“The Hook Grip” by Lynda
“I hate the Hook grip “
“My hands are too small”
“It hurts my thumbs”
Shut the heck up guys (and girls!) and just do it!!!!
The Hook grip is essential to kicking ass at many barbell movements. I am certain that many of you, like myself at first, cannot or could not stand the hook grip. You think it is bothersome and pointless. You may even be afraid you might tear off your thumbs or that your fingers are too short/hands are too small. You’ll get used to it. Believe me. Your fingers will adjust.
The Hook grip in weightlifting is the way in which an athlete grips the barbell which is first gripped with the thumb, then the remaining fingers grip both the thumb and the barbell. It is used in Olympic weightlifting movements (e.g. The Snatch and the Clean & Jerk).

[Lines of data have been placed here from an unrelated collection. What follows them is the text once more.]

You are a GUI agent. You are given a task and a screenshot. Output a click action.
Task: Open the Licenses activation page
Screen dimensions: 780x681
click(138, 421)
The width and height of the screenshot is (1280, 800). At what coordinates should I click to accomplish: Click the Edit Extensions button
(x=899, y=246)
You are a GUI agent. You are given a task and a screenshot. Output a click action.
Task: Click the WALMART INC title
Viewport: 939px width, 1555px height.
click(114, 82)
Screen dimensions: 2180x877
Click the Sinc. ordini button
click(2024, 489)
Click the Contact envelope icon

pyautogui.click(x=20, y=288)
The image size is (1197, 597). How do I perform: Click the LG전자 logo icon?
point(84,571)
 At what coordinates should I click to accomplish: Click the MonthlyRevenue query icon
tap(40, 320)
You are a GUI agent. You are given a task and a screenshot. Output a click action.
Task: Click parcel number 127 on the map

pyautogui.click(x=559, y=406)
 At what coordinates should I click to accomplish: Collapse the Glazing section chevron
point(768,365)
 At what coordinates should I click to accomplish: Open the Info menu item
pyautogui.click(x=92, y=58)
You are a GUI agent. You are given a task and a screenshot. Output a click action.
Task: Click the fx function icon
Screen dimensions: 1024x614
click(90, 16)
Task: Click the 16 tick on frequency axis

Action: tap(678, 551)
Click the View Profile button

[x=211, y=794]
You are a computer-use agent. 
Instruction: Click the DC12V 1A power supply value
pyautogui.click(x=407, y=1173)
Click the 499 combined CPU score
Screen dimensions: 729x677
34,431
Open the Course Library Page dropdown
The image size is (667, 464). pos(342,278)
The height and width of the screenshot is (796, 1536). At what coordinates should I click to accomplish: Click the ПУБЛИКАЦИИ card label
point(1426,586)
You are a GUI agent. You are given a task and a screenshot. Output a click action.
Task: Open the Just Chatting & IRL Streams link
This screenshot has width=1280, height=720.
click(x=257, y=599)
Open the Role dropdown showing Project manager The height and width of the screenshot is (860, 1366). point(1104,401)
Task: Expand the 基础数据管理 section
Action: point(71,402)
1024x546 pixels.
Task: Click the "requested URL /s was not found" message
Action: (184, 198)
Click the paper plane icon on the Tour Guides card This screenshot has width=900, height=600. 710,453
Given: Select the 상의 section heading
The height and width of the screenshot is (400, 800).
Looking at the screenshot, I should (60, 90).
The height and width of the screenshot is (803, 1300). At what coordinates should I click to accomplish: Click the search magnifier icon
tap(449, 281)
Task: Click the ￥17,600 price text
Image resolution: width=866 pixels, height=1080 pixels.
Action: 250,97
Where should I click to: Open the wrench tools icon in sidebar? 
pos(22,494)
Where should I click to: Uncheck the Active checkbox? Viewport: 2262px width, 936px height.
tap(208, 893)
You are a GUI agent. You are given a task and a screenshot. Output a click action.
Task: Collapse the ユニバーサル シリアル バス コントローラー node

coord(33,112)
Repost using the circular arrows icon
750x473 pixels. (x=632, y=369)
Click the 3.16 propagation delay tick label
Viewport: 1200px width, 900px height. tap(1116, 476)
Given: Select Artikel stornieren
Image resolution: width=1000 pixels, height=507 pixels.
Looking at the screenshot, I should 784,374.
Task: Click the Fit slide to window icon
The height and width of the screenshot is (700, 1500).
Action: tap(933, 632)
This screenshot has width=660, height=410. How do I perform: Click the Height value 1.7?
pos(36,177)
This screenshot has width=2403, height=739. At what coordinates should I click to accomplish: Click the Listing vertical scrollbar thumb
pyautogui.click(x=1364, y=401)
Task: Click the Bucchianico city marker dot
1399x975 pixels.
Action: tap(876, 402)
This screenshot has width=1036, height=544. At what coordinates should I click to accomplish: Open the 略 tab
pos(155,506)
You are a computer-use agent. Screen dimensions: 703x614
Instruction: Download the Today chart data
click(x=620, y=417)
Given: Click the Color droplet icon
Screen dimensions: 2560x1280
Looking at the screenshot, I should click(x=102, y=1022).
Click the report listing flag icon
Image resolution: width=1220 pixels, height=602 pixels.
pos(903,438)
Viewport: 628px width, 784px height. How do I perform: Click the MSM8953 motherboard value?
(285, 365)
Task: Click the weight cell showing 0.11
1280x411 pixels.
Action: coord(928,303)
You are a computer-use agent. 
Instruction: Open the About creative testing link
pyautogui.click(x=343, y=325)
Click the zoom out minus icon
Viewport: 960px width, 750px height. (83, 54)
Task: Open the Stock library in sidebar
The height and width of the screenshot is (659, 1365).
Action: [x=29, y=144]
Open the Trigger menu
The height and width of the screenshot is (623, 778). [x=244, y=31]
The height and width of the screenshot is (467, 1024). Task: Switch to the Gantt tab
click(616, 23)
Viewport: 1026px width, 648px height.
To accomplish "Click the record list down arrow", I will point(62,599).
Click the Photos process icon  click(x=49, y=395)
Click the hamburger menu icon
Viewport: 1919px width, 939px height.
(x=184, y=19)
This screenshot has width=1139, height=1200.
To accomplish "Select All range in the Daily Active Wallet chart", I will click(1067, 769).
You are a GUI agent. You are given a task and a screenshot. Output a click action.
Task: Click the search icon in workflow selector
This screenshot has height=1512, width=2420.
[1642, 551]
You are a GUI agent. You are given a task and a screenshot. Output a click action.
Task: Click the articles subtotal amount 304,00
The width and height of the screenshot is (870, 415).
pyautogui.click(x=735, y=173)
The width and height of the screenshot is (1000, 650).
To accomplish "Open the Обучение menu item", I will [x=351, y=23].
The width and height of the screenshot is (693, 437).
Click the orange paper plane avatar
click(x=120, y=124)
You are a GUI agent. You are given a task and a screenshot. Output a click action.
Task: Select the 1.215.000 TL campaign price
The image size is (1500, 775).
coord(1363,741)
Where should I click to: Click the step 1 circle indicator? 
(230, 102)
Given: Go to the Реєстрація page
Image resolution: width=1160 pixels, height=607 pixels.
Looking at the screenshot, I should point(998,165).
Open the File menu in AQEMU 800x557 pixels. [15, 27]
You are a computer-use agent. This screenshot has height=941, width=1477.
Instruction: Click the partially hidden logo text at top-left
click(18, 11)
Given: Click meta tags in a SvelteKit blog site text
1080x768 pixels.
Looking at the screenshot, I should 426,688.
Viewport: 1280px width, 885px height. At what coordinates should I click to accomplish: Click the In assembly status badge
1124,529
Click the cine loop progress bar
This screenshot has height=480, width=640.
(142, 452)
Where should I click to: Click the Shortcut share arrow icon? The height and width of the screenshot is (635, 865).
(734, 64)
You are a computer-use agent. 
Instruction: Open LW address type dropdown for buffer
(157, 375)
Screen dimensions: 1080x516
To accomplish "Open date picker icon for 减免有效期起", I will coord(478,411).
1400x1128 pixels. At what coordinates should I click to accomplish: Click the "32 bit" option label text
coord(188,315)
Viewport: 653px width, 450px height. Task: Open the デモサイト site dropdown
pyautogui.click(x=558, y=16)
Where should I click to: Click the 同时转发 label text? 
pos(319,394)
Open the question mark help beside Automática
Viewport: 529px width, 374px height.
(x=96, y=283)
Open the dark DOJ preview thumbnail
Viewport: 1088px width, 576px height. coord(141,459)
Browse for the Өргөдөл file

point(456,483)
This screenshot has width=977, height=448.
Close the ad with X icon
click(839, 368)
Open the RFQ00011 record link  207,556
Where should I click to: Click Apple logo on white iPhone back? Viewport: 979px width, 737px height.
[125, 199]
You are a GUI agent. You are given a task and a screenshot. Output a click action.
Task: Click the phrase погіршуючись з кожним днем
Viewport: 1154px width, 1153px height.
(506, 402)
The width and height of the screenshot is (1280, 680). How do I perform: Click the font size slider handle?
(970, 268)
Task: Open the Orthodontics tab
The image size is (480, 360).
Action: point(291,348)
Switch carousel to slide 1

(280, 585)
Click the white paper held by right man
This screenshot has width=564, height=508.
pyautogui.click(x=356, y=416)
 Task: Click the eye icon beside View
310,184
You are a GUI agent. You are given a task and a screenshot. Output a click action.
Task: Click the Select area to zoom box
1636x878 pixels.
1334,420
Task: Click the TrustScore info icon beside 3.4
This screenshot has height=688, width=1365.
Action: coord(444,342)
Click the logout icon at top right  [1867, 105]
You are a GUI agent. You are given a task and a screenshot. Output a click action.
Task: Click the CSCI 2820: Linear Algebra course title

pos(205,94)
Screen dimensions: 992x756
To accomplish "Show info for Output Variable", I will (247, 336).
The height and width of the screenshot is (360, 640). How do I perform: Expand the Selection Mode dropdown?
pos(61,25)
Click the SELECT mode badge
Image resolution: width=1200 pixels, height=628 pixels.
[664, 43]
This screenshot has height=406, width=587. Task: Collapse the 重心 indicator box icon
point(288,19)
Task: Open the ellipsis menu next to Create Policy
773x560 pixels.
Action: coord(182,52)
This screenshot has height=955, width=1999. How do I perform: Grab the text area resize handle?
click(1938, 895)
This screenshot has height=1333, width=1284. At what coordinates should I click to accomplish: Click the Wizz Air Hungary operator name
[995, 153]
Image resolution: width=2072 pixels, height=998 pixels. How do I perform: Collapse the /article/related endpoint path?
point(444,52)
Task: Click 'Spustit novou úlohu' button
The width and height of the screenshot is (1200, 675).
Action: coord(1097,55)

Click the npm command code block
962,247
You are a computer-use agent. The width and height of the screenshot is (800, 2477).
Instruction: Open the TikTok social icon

The Hook grip is considered to be a more secure grip compared to a grip where the thumb remains outside the other fingers. Also, the history of this sport reveals that athletes who use the hook grip can lift more weight compared to those who don’t!
The following is an excerpt from Greg Everett’s Olympic Weightlifting: A Complete Guide for Athletes & Coaches
The Hook grip is a pronated (palms facing the lifter) grip in which the thumb is trapped between the bar and usually the first and second fingers, depending on hand size. For the pull of both the snatch and the clean, this method of gripping is a necessity to maintain control of the barbell during the violent second pull and the powerful turnover of the snatch.
It’s important to understand that the thumb is itself wrapped around the bar inside the fingers and not simply pinned perpendicularly to the bar. This arrangement takes advantage of the greater strength of the thumb relative to the fingers–with the thumb wrapped over the fingers as it would be in a conventional grip, it will typically reach only the index finger and have a weak purchase on it.
By wrapping the thumb around the bar directly, we create a powerful hook on the bar, which can be reinforced by the grip of both the index and middle fingers, which serve more to support the hook of the thumb than to grip the bar directly. With two fingers over the thumb rather than only a weak section of the thumb over one finger, we also create far more friction to secure the grip. In short, the Hook grip optimizes the anatomy of the hands for this application.
It’s going to hurt until you get used to it. This discomfort can be overcome by regular training.Here is how to suck it up:
- Chalk helps
- Get some tape for your thumbs
- Use straps for pulls and snatches
- Use it on Snatches and Cleans/ Clean & Jerks
- Once you get used to the Hook grip you will wonder why you didn’t use it before! So watch out as us Coaches will be keeping an eye on your thumbs…!!!